Activity:
Leave out the pictures, and copy exactly the lines from the line with "Va xe oto luu dong (1186, 339)" through the last line of the data below.

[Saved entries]
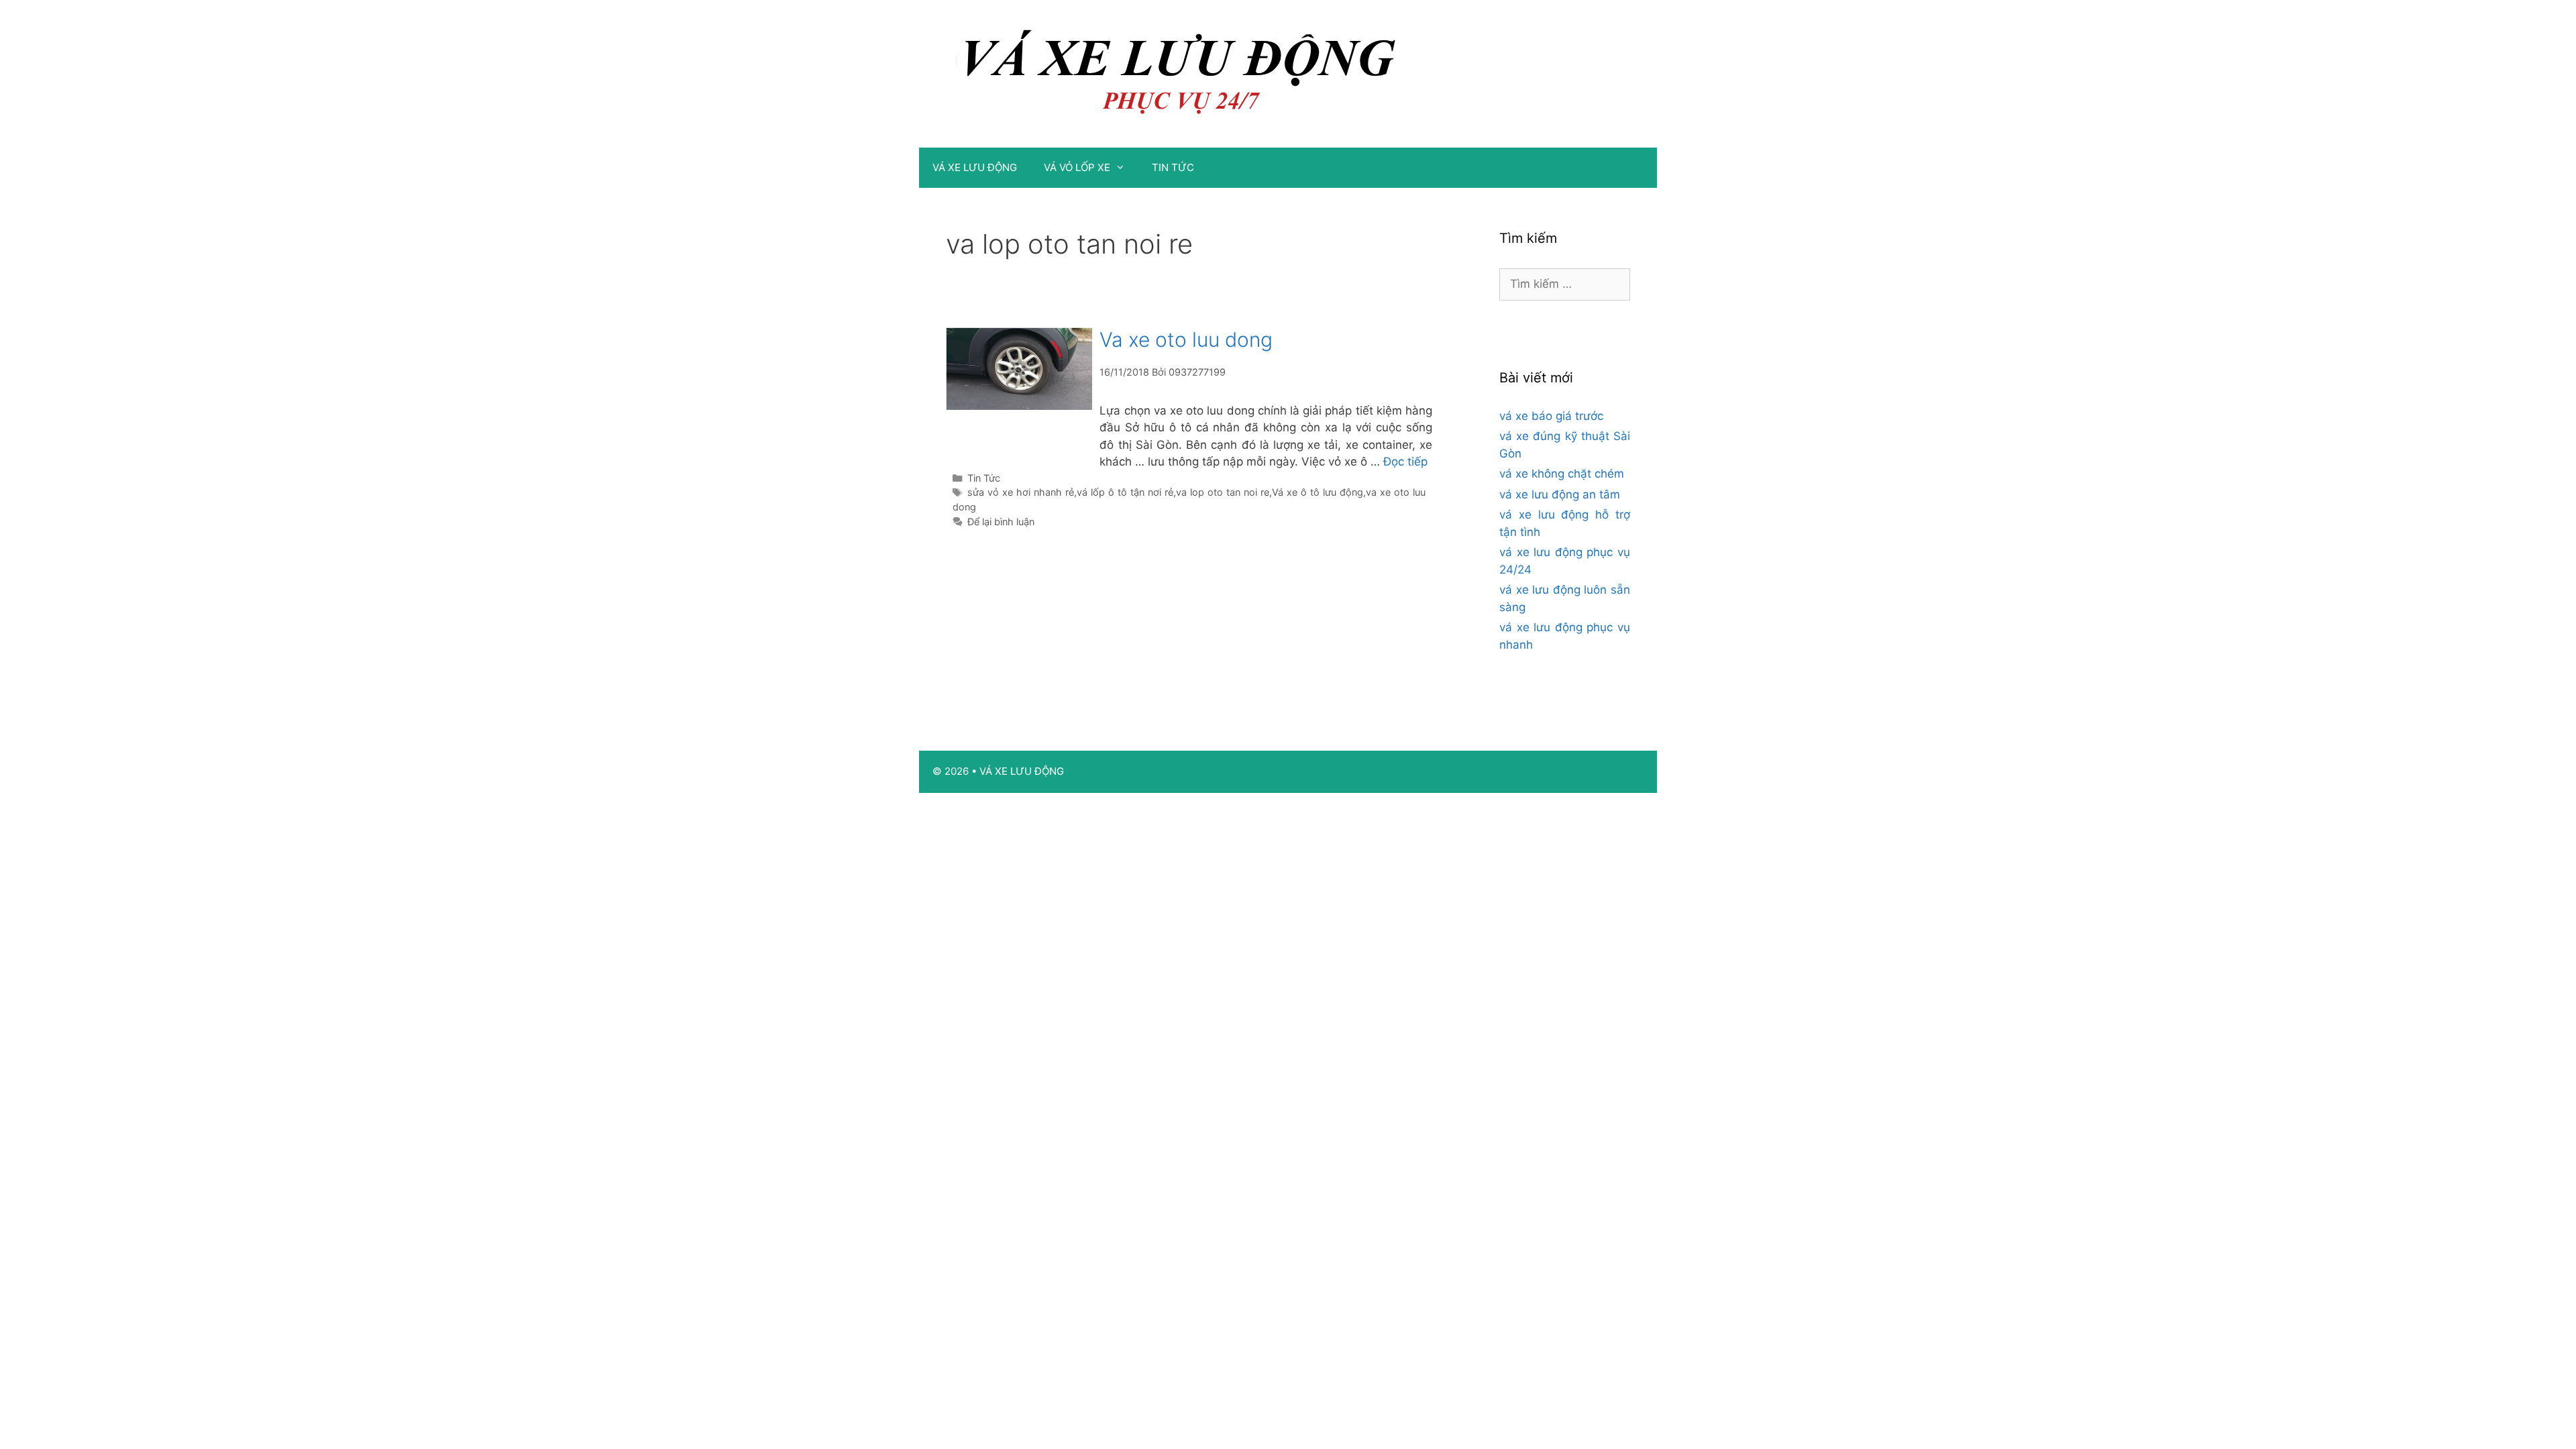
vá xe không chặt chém (1561, 473)
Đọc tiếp (1405, 461)
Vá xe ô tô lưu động (1317, 492)
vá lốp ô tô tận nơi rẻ (1125, 492)
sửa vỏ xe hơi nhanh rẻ (1020, 492)
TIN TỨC (1173, 167)
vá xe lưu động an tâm (1559, 494)
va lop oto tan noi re (1222, 492)
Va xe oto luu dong (1186, 339)
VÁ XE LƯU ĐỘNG (974, 167)
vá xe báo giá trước (1551, 416)
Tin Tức (983, 478)
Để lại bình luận (1000, 521)
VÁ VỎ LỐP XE (1077, 167)
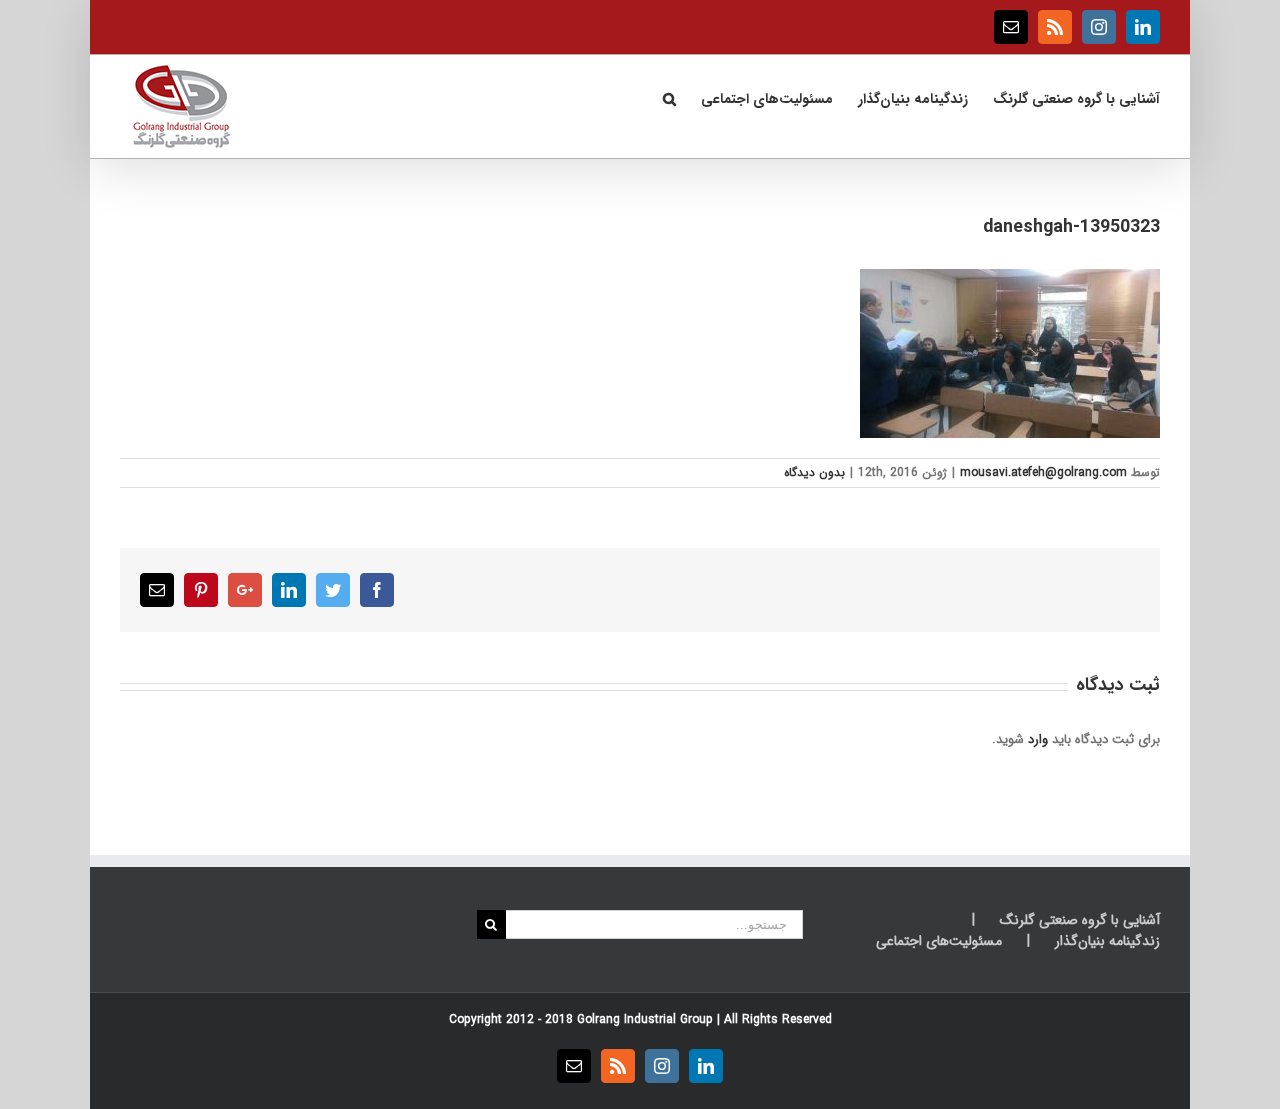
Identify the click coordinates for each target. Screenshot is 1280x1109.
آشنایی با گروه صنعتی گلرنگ (1080, 920)
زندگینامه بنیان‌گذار (1107, 941)
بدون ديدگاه (814, 472)
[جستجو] (669, 97)
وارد (1038, 739)
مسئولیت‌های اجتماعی (939, 941)
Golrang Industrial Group (645, 1019)
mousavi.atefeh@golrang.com (1043, 472)
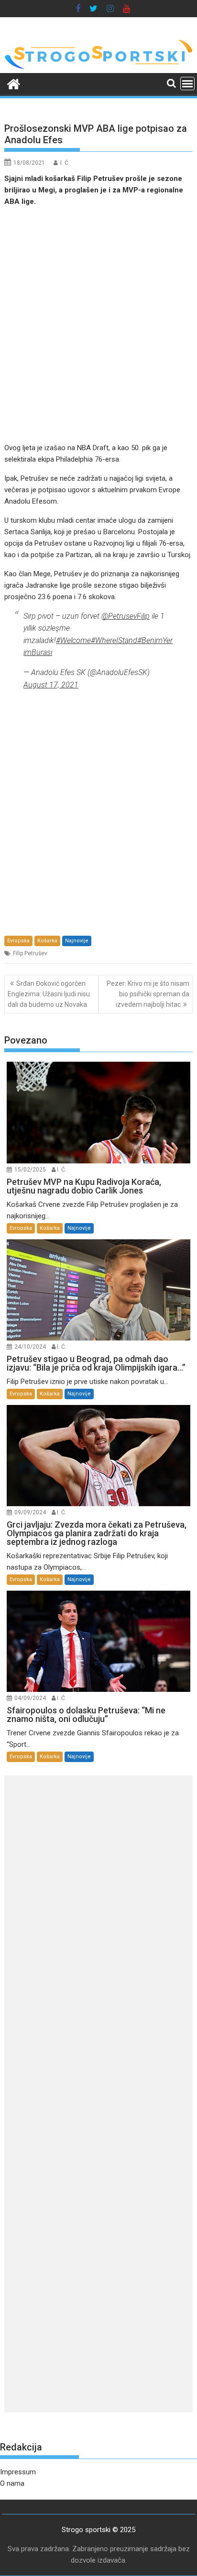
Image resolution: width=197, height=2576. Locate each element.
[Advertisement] (98, 324)
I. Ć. (65, 162)
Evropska (18, 941)
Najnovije (76, 941)
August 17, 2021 (50, 684)
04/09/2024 (30, 1698)
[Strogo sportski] (98, 67)
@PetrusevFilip (125, 616)
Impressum (18, 2472)
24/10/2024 (30, 1346)
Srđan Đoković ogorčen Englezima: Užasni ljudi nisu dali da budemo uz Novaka (49, 994)
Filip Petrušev (30, 953)
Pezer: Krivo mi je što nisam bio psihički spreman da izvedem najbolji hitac (148, 994)
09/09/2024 (30, 1512)
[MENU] (187, 83)
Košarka (47, 941)
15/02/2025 (30, 1169)
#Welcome (73, 640)
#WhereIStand (114, 640)
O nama (12, 2483)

Task output:
Va xe oto luu dong (1186, 339)
VÁ XE LƯU ĐỘNG (974, 167)
vá xe báo giá trước (1551, 416)
Tin Tức (983, 478)
Để lại bình luận (1000, 521)
VÁ VỎ LỐP XE (1077, 167)
Identify the click coordinates for each target. Screenshot is 1280x1109.
آشنایی با گروه صنعتی گلرنگ (1080, 920)
زندگینامه بنیان‌گذار (1107, 941)
بدون ديدگاه (814, 472)
[جستجو] (669, 97)
وارد (1038, 739)
مسئولیت‌های اجتماعی (939, 941)
Golrang Industrial Group (645, 1019)
mousavi.atefeh@golrang.com (1043, 472)
Image resolution: width=197, height=2576. Locate each element.
[Advertisement] (98, 324)
I. Ć. (65, 162)
Evropska (18, 941)
Najnovije (76, 941)
August 17, 2021 (50, 684)
04/09/2024 (30, 1698)
[Strogo sportski] (98, 67)
@PetrusevFilip (125, 616)
Impressum (18, 2472)
24/10/2024 (30, 1346)
Srđan Đoković ogorčen Englezima: Užasni ljudi nisu dali da budemo uz Novaka (49, 994)
Filip Petrušev (30, 953)
Pezer: Krivo mi je što nisam bio psihički spreman da izvedem najbolji hitac (148, 994)
09/09/2024 (30, 1512)
[MENU] (187, 83)
Košarka (47, 941)
15/02/2025 (30, 1169)
#Welcome (73, 640)
#WhereIStand (114, 640)
O nama (12, 2483)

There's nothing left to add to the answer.